Revolving around Bristol, UK-based producer/multi-instrumentalist Guy Bartell, Bronnt has spent eight years exploring deep frosts of electro-acoustic melancholy, slow-burning sonic terrain and uncharted detours into the absurd. Hard For Justice, however, will blow away any lingering preconceptions with a phallic flourish of a Colt 45. In open homage to the spirit of 80s Hollywood vigilante cinema, low-rent sci-fi, Italian fright flicks and the music of Goblin, Neu! and Giorgio Moroder, this eight-track suite is precision-engineered to unleash endless horror on the dance floor. Hard For Justice is front-loaded with an arsenal of synth-funk bullets that fizz with thrilling John Carpenter electronics ('An Index Of Corporate Art', 'Knights Of Vipco', 'Streets Of Fury'), bristle with low-end Motorik finesse ('Objects & Purpose') and bubble over with HI-NRG Giallo-disco pulsations (S.T.R.Y.K.E.R.). And while the epic dystopian gloaming of Bronnt's earlier work fleetingly descends on 'European Male' and heartbreaking closer 'Unbelievable Computer Of Love'…you will, ultimately, die dancing. If Hard For Justice were a film it would probably star Steven Siegal in his prime, go straight to video and be mangled by the machine on first viewing: for Bronnt Industries Kapital, there could be no higher compliment than that.

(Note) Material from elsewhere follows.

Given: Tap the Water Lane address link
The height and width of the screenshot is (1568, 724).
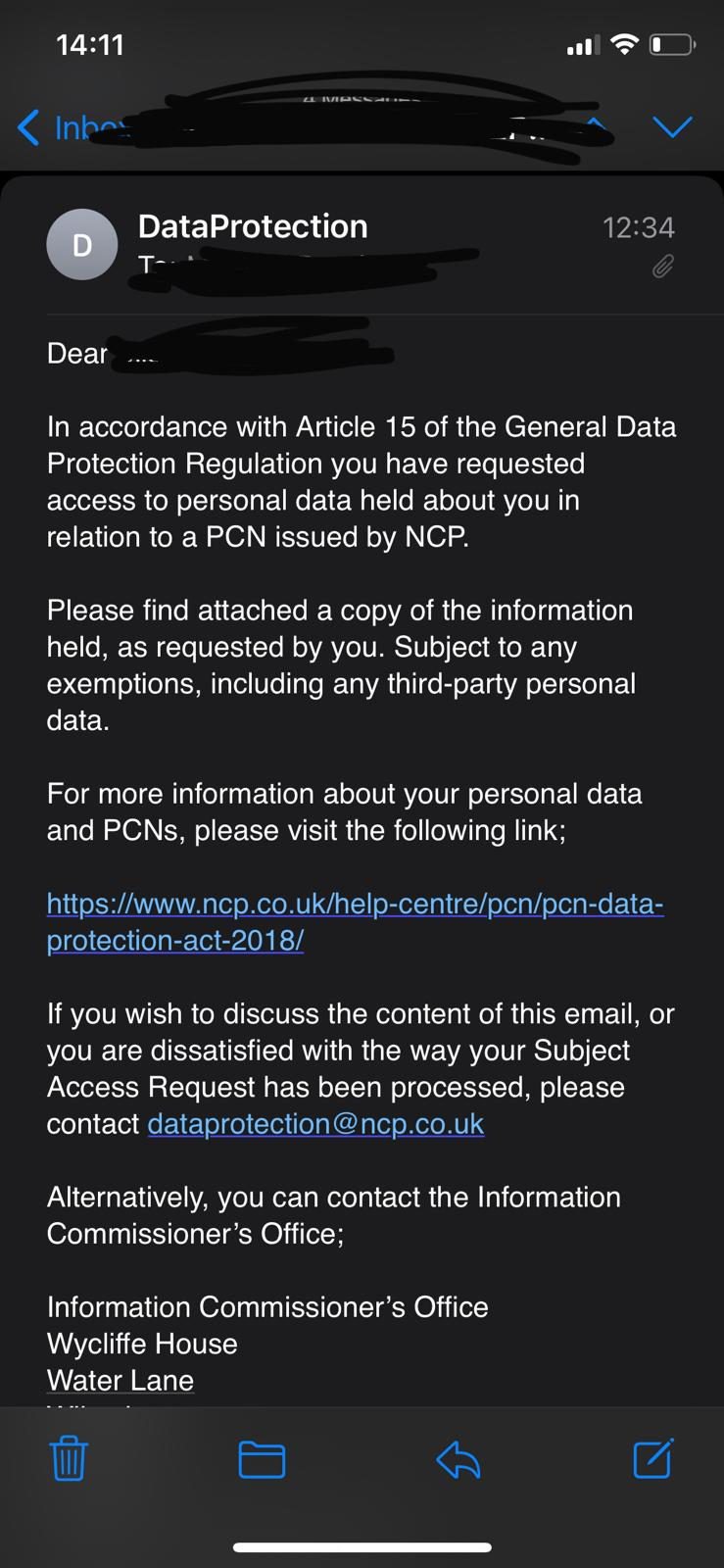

Hard For Justice is the third full-length album by Bronnt Industries Kapital: the previous two Virtute et Industria (2005) and Häxan (2008, a soundtrack to the 1920s silent witchcraft movie of the same name, commissioned by Tartan Films) were released by revered UK independent imprint Static Caravan. The album features three tracks co-written with long-term collaborator Nick Talbot of Gravenhurst (Warp Records).